In fact, as a Californian I was not aware of the French Dip. No doubt my mother was, whether she called it ‘French’ or a ‘dip’, or not, she would always prefer to cook steak in a way that had more in common with a French Dip than a T-bone. Her steak came from the flank, or skirt, and was sliced thinly and generously tumbled over bread. But her trick was to collect generous amounts of steak juices, which she poured over the steak so that it absorbed into the bread. There is a distinctive texture/taste explosion which happens when you combine, meat, jus or gravy and bread. It must trigger primal reactions, where we crave and devour the rare meat and mop up the juices with bread.
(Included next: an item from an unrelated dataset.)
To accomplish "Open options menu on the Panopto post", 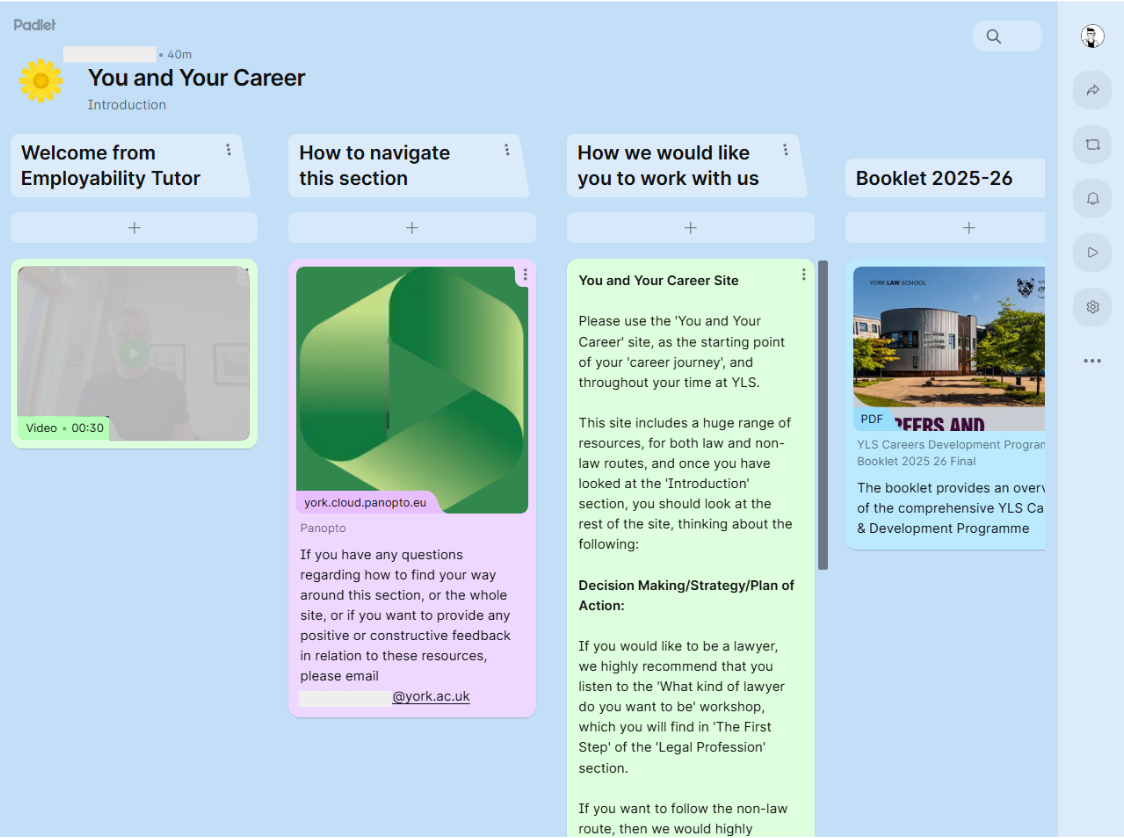I will (525, 275).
It’s the vaguely embarrassing and guilty pleasure of eating at a hog roast or barbecue where all that is required is a piece of bread on which to gather meat, or of more humble and modest feasts, where the joint is used to create dripping and gravy which is served with batter puddings. It also ties into our unashamed and almost uncritical love of gravy. Gravy not only exists to moisten meat, but most importantly to flavour bread, rice or potatoes.
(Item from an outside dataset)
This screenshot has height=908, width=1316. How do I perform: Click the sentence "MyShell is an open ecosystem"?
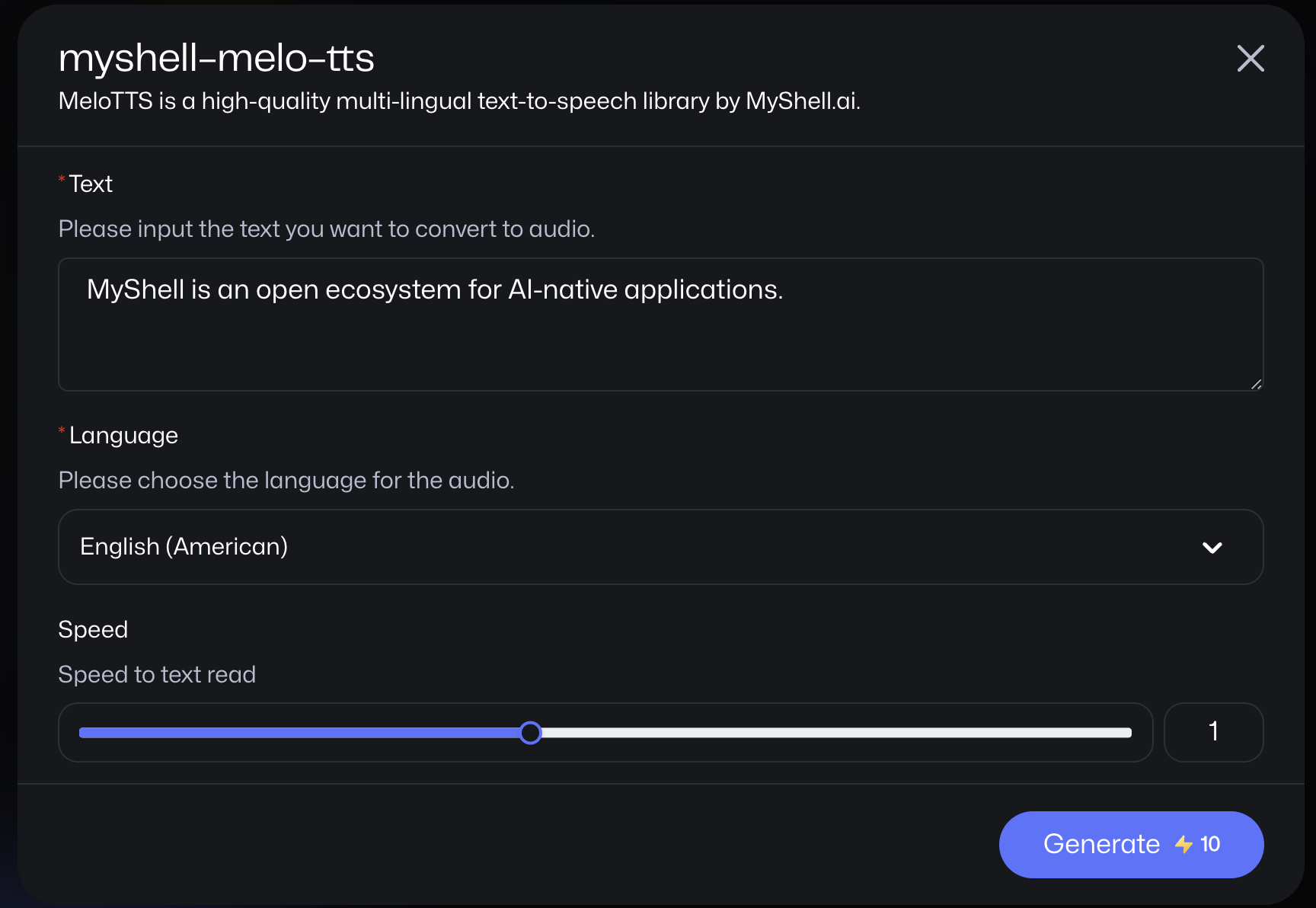[434, 289]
There appears to be some controversy over exactly who invented the French Dip sandwich, or how and why it came into being. But as the above demonstrates, combining bread meat and gravy is hardly an original idea. So it’s no wonder that our mother would serve her steak sandwiches ‘au jus’. And this is the inspiration for keeping my open sandwich version on the Californian Dreamin’ 2 menu. It’s the food of my California home.